What set his book apart was its tone: Steffanson really enjoyed, rather than merely endured, his life in what most of us would consider a completely miserable place.
I quote from the essay: “His favorite temperature was -40 degrees. Temperatures below -50 were manageable, but not quite so bully, since they required you to breathe through your mouth.” He continued, “Your nose is less likely to freeze when there is cold air merely outside of it instead of both inside and out.”
At this point, I feel I need to clarify something: His concern was not that his nose would ‘freeze,’ like, be really cold, but that it would freeze – as in, freeze and fall off, like an icicle on a car bumper.
Those of us living in the sub-tropical Deep South may get a little blue when the temperature drops and the days get shorter. We are inclined to think that people living in arctic conditions would be catatonic with depression.

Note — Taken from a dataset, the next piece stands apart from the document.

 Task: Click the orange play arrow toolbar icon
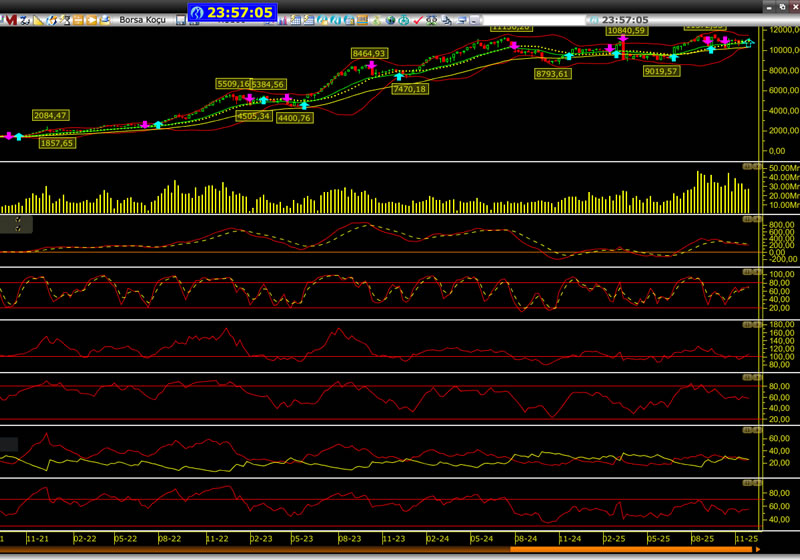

On the contrary, Steffanson said, “An eskimo laughs as much in a month as the average white man does in a year.” Let us hope they are breathing through the nose when doing so.
He had much to say about the joys of living like a native – “Why would anyone wish to wear wool when nothing feels as good against the skin – not even silk – as the skin of a young caribou?”
And my very favorite was this – “Why live in a house, when an igloo, lit with a single candle, resembles a hemisphere of diamonds?”
I don’t particularly want to travel to the Arctic. I prefer corduroy to caribou skin. But I have to think that a night in a candle-lit igloo, sparkling like a diamond hemisphere, would be pretty great.
We humans are more adaptable than we think. We can endure, and even find joy, in difficult circumstances. There is beauty and mystery in every corner of our world. When we light our candles, the world sparkles.
“Through him all things were made; without him nothing was made that has been made. In him was life, and that life was the light of men” (John 1:4, New International Version).